Exercise —
Add 80 to every coordinate in the answers between the lines holding "This screenshot has width=640, height=512." and "Collapse the Change Partition section chevron", inclusive, and write out all of those lines again, requests included. Leave the rest of the records out.

Entries shown —
Start

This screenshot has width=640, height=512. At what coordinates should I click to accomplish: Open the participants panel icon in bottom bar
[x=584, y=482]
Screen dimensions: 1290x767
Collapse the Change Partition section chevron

End
Start

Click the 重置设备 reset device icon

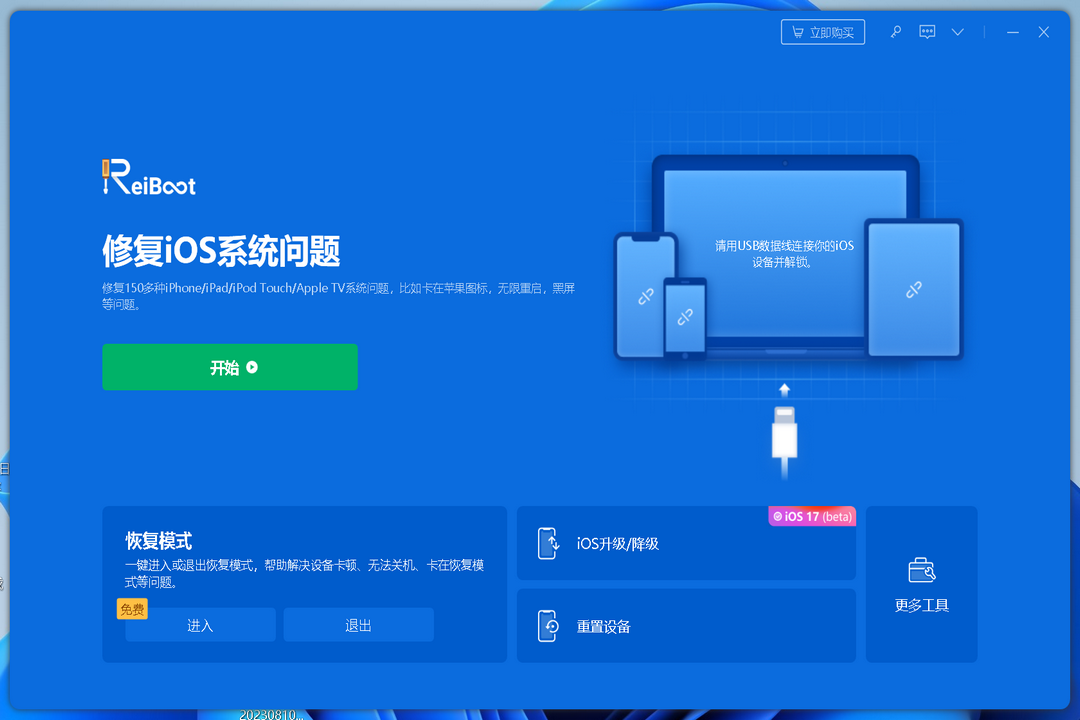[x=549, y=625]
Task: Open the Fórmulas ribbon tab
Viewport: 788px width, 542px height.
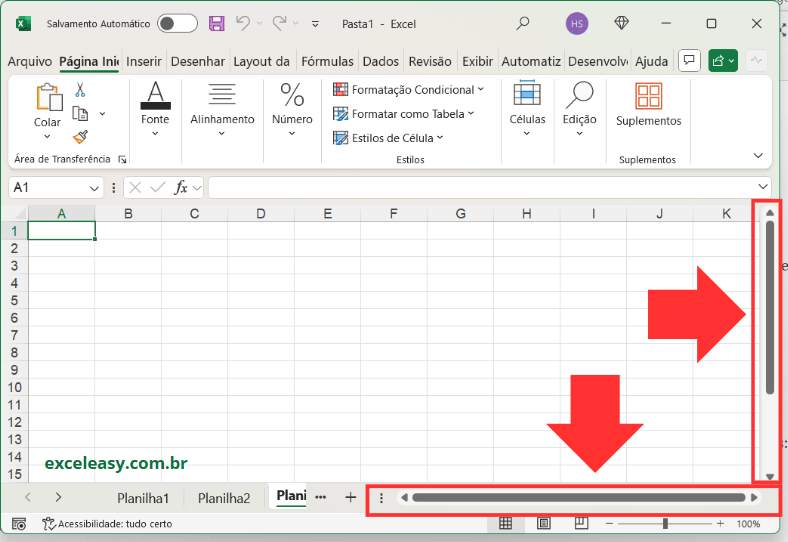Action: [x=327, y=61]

End
Start

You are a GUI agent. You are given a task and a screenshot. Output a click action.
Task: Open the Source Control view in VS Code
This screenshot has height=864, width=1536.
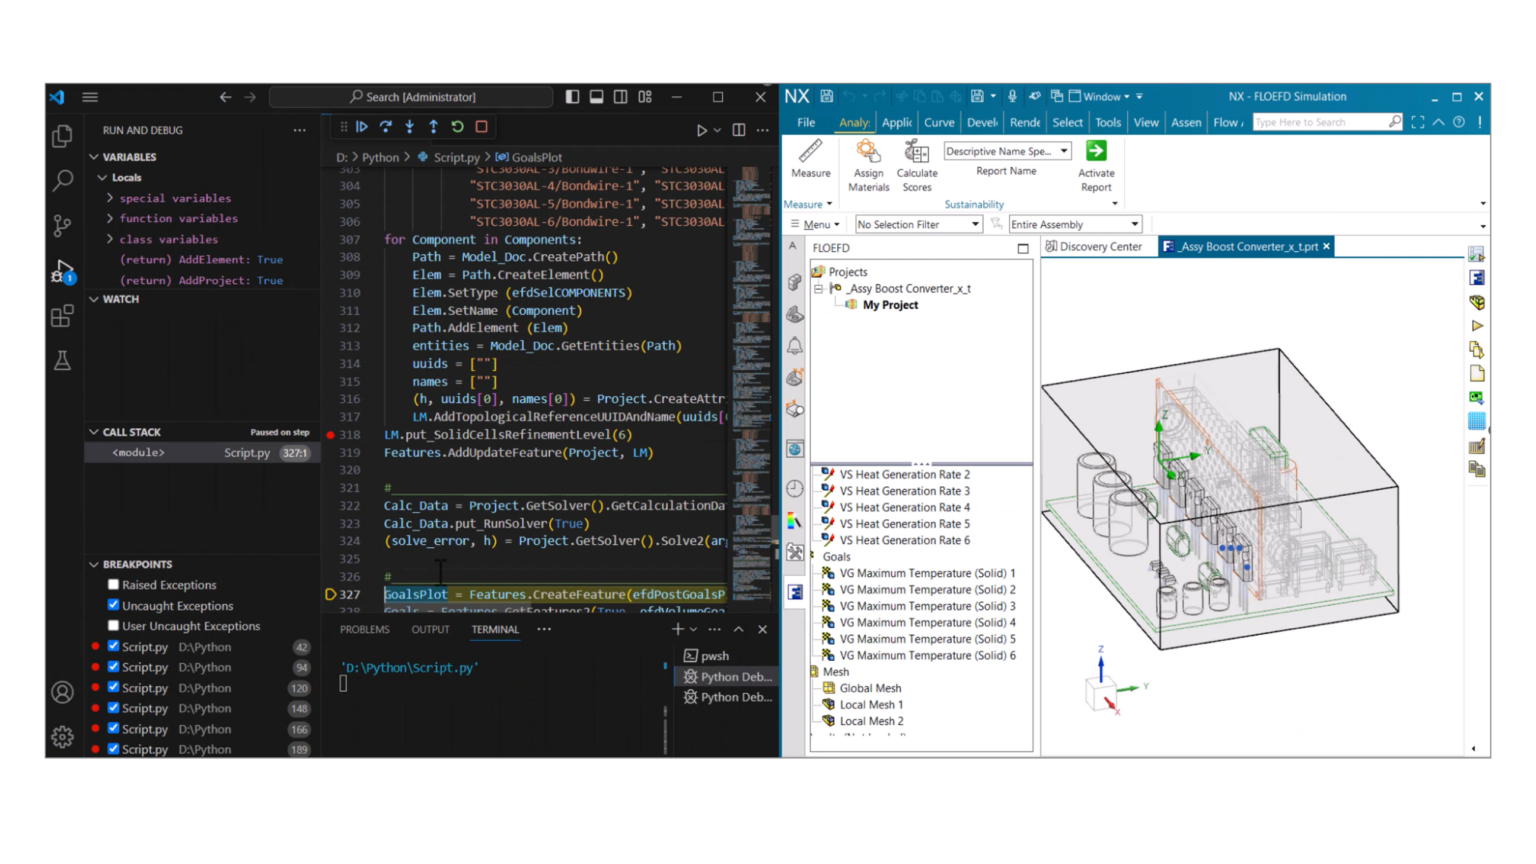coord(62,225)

End

Final answer —
This screenshot has width=640, height=512. At what coordinates should I click to accomplish: Open the participants panel icon in bottom bar
[x=664, y=562]
Screen dimensions: 1290x767
Collapse the Change Partition section chevron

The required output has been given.